__EXERCISE DIRECTIONS__
Copy the material from its start through the line containing "Looking at the screenshot, the action is (300, 137).", requests included, and scale each click coordinate in the answers by 0.9, rounding to whole numbers with halves going up. Leave out the pictures and every line after that point, and keep all other numbers unchanged.

__EXTRACTED DATA__
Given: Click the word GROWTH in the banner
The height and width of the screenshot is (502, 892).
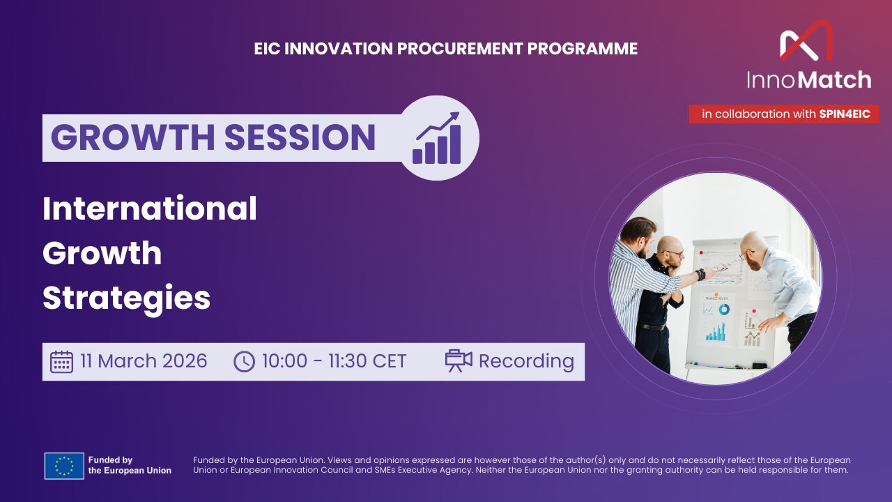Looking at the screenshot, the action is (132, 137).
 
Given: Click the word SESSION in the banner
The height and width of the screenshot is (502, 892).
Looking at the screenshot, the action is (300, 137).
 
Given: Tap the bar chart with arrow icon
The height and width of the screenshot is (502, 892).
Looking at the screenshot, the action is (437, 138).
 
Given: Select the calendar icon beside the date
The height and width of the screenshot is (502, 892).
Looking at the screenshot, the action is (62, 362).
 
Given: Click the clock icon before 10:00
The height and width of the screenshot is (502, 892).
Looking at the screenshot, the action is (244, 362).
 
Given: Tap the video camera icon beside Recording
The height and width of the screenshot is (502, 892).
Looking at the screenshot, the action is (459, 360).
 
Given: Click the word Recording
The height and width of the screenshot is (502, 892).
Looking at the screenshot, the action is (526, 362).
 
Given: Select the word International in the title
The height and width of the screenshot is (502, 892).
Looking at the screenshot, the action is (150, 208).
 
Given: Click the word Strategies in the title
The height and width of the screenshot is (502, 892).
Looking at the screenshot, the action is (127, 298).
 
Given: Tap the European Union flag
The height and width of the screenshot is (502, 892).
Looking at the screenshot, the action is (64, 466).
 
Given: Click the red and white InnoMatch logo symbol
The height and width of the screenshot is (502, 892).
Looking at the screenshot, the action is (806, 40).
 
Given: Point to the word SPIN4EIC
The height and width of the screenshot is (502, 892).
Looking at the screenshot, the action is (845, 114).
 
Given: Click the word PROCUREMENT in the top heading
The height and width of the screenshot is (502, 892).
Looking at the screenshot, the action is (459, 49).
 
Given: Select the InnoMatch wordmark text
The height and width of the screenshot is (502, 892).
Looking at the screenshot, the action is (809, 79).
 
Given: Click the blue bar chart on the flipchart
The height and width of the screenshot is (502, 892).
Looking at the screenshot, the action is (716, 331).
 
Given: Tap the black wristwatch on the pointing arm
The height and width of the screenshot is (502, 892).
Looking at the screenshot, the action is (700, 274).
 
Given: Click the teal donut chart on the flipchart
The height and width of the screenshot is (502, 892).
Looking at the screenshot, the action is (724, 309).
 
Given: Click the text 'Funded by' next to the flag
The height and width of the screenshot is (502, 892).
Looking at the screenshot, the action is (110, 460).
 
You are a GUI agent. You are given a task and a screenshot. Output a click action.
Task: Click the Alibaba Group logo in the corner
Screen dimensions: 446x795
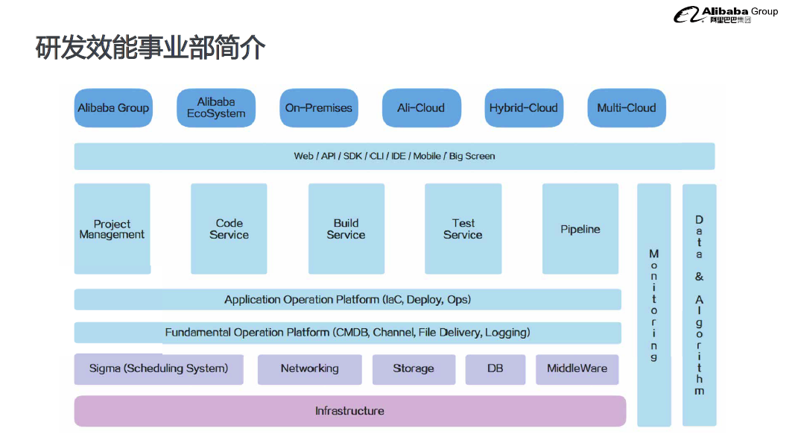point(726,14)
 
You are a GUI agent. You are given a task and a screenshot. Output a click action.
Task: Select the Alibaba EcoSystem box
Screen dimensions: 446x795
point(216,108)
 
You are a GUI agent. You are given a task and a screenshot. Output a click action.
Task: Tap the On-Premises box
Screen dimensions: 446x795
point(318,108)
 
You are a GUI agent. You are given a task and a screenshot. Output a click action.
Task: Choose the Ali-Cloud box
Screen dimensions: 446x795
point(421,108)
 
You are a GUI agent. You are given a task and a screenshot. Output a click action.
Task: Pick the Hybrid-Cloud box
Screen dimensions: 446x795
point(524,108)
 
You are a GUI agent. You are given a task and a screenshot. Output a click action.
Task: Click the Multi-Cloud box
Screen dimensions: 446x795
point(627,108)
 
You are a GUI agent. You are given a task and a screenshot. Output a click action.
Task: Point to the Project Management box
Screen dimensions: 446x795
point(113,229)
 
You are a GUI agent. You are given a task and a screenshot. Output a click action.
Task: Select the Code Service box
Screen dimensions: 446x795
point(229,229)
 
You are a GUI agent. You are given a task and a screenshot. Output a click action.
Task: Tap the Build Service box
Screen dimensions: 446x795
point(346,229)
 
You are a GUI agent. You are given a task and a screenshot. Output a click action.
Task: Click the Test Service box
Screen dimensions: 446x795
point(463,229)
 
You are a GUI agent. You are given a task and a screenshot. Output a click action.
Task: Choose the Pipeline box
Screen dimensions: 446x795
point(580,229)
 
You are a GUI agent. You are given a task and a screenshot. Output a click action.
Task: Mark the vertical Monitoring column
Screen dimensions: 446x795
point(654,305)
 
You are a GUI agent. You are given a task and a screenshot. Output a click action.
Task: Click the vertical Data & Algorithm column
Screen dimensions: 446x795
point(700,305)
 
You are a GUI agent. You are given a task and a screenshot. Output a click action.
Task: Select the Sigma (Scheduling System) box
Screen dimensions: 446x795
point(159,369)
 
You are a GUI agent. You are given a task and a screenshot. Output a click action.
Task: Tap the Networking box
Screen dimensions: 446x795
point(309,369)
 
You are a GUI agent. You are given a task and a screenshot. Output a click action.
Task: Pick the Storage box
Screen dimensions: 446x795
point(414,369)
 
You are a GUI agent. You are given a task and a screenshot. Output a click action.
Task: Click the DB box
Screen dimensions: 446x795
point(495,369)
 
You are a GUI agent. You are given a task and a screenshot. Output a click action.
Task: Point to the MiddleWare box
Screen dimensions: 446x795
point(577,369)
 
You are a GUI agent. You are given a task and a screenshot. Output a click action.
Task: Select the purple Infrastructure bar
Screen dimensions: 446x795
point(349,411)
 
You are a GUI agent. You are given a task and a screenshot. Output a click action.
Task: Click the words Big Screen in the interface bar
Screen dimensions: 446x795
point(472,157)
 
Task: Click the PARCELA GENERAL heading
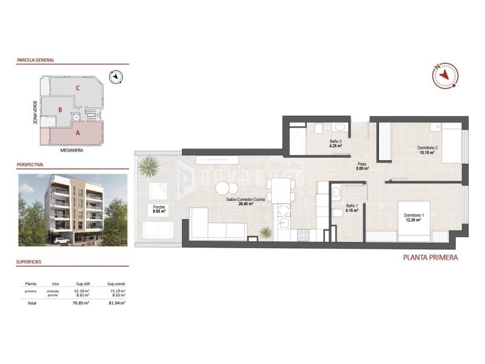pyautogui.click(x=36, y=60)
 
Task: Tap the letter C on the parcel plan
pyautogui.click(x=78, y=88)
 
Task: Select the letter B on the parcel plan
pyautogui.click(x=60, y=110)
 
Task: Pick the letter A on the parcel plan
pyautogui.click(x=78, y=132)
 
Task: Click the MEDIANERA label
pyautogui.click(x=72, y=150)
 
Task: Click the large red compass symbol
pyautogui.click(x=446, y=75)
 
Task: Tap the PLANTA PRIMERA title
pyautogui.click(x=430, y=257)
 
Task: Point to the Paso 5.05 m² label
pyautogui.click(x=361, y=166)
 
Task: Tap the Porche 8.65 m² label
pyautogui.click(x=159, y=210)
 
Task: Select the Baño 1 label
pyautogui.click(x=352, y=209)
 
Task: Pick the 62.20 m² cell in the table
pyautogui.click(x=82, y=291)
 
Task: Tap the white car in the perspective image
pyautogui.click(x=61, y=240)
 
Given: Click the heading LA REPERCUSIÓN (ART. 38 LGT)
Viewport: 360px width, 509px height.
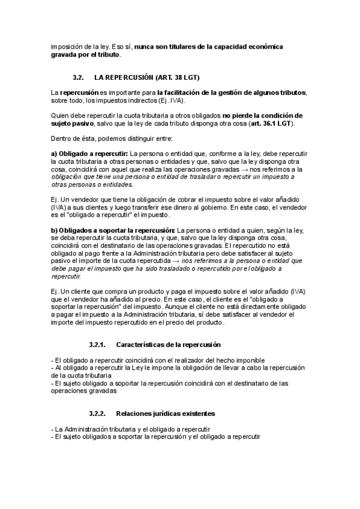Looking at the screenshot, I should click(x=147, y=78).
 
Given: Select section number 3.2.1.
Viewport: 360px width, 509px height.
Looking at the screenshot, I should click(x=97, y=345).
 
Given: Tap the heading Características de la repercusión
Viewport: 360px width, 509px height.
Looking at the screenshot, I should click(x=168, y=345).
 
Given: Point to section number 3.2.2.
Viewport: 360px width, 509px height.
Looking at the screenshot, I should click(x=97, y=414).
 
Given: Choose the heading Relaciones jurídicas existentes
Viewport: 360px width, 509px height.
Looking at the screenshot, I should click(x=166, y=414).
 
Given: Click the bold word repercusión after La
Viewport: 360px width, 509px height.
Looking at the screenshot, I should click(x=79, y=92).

__TASK RESPONSE__
Given: Click the word GROWTH in the banner
The height and width of the screenshot is (502, 892).
Looking at the screenshot, the action is (119, 123).
 
Given: Click the word SESSION in the banner
The height and width of the screenshot is (502, 892).
Looking at the screenshot, the action is (270, 123).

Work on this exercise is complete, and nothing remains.